また、ディスプレイデバイスの売り上げはアセットライト化が進んだ結果、同6.4%減の4235億円となり、182億円の営業損失も計上したが、車載向けプロダクトミックスが改善したこと、ならびに白山工場におけるモバイルならびに産業用途の販売拡大、亀山第2工場および三重第3工場の生産能力適正化に伴う固定費の低減などが進んだことで、赤字幅は2024年度の269億円から改善されたとしており、アセットライト化に区切りをつけたことができ、亀山第1工場や白山工場といった継続事業での黒字化の道筋を見出せるようになってきたとする。

  • シャープの2025年度通期セグメント別売上高・営業利益

    シャープの2025年度通期セグメント別売上高・営業利益

このほか、同社は棚卸資産が前年度の2420億円から2503億円へと増加しているが、高騰するメモリの先行調達などを行ったためのもので、計画に沿った適正な在庫水準を維持しているとする。ただし、2026年度について、メモリやSSDの価格上昇については、基本的に売価に反映するとしている。懸念される中東情勢悪化に伴う樹脂や燃料価格の上昇に関しては、現時点では影響度の想定が難しく、期初の業績予想には盛り込んでいないとするが、今後のコスト増加については、売価への反映もするが、併せてコストダウンや経費の削減なども推進し、影響の最小化に取り組むとする。

2026年度通期決算見通しは営業利益は増益も売上高、純利益は減収減益

2026年度については、こうした外部要因があるものの、スマートライフはASEANにおけるエアコンの販売拡大や、国内でのエアコンのラインアップ強化や省エネ基準の改正に伴う駆け込み需要の取り組みを図ることでの販売拡大などを通じた増収増益を目指すとする。
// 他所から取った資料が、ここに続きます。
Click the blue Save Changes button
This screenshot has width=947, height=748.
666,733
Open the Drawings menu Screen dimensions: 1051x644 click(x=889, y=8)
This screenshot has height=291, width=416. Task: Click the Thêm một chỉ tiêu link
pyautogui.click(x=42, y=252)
ただし、スマートワークプレイスは2025年度のWindows 11買い替え需要の反動に伴う販売台数の減少や、メモリ/SSDの価格上昇に伴うコストの上昇により減収減益を予測。ディスプレイデバイスについては、2026年8月に生産終了・稼働停止を予定していた亀山第2工場を、顧客からの最終注文の量やモデルミックスなどの観点から12月に後ろ倒しを決定。その影響により90億円規模の営業損失が発生する見込みとする一方、車載向けパネルが下期より欧米OEMメーカーへの供給開始となるほか、高付加価値なモバイル・産業用パネルの販売拡大が進むことで、継続事業だけで見れば、黒字化が見込めるとしている。
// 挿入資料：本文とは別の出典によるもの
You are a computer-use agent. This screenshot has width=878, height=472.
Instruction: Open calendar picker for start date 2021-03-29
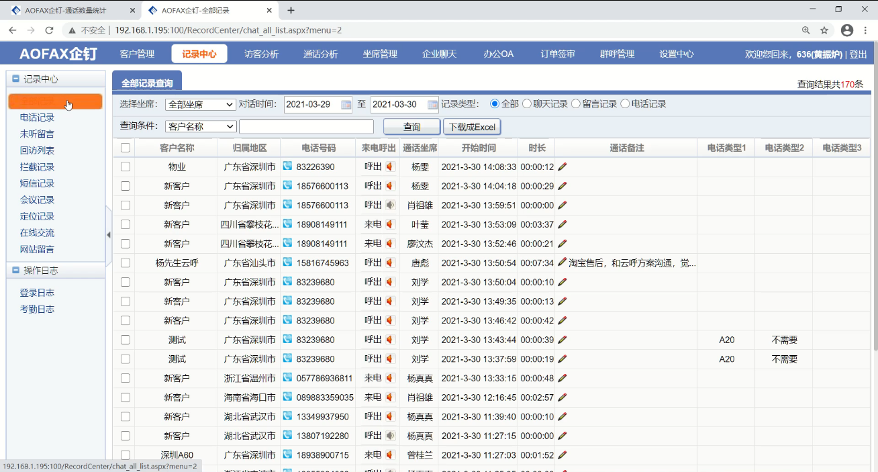point(346,105)
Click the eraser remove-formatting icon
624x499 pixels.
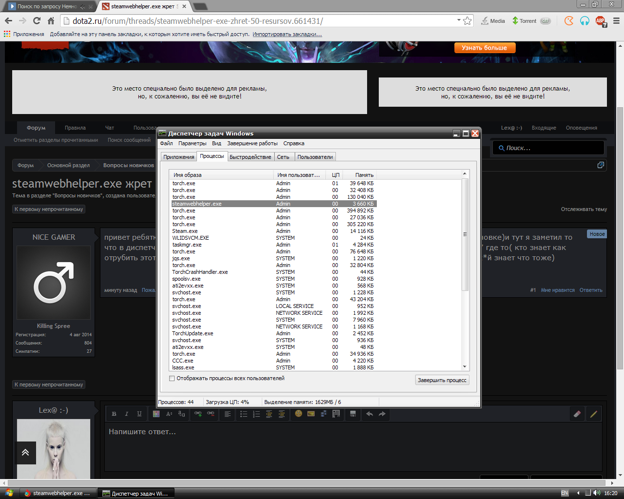[577, 414]
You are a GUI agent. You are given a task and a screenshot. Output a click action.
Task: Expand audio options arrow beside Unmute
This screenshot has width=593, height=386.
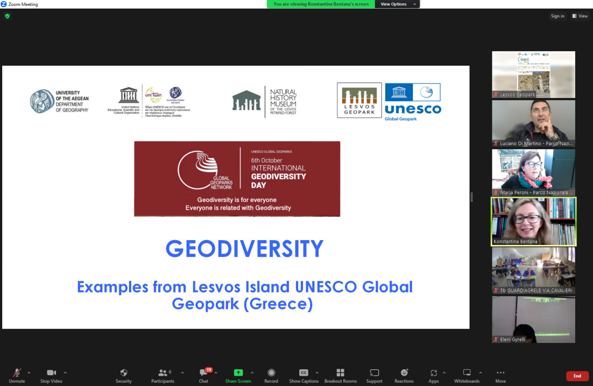tap(29, 373)
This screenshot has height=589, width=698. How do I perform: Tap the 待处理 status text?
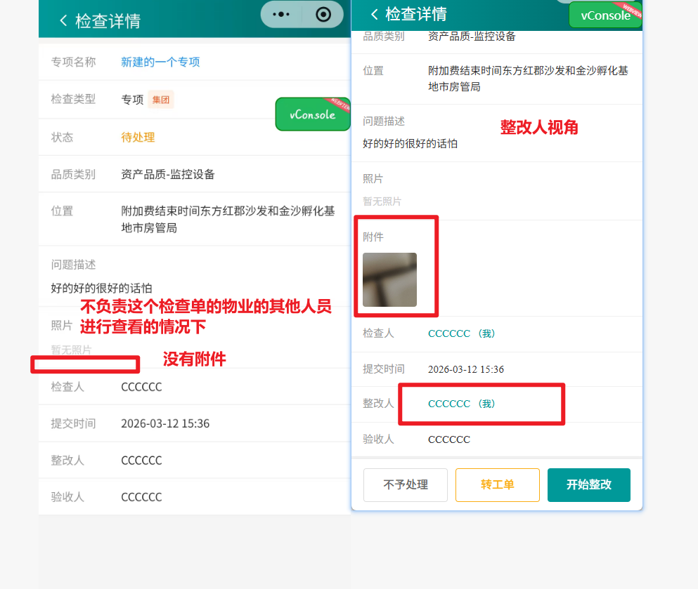click(138, 137)
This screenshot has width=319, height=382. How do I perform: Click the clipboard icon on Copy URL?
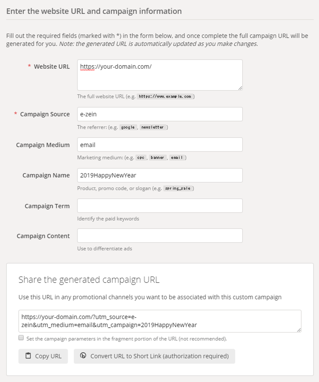coord(28,356)
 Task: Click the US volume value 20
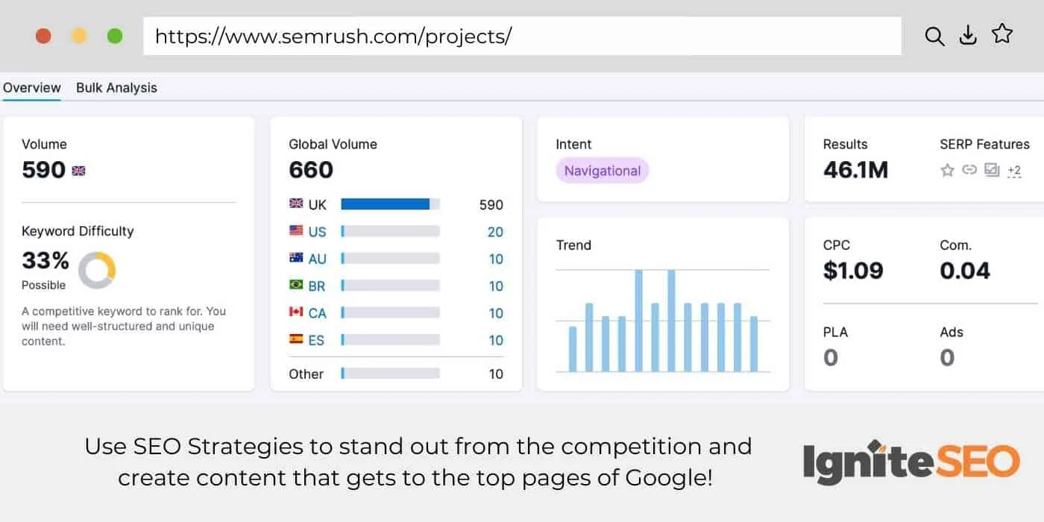tap(495, 232)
  • シャープの2026年度通期セグメント別売上高・営業利益予想

    シャープの2026年度通期セグメント別売上高・営業利益予想

これらを合わせた全体の業績としては、売上高は前年度比6.5%減の1兆7700億円、営業利益は同0.9%増の490億円、経常利益は同32.7%減の390億円、純利益は同11.5%減の420億円としている。経常利益と純利益の減少については、2025年度の一過性要因がなくなること、ならびに金利上昇に伴う支払利息の増加などの影響により減益となるとしている。

  • シャープの2026年度通期業績予測

    シャープの2026年度通期業績予測

新たな成長のけん引役として期待されるAIサーバは2027年度中に日本での事業参入を計画

なお、シャープでは「AIサーバ」「電気自動車(EV)」「ロボティクス・インダストリーDX」「宇宙」の4テーマを将来の成長をけん引する新規事業領域としており、特にAIサーバに関しては、2027年度の日本市場への参入に向けて具体的なビジネスプランやスキームの立ち上げを急ピッチで推進している途中で、鴻海精密工業(ホンハイ)が製造したAIサーバをシャープがエージェントとして販売していくことや、川上の市場展開に向けたパートナー構築、状況によってはM&Aなども行っていくとするほか、AIサーバの国産化も検討していくとするなど、ホンハイとの連携を踏まえた展開を図っていきたいとしている。

  • 新規事業創出に向けた進捗

    新規事業創出に向けた進捗

同社では、こうした新規事業の詳細な取り組みなどについては、別途6月9日に開催予定の事業説明会にて、改めて説明を行う予定としている。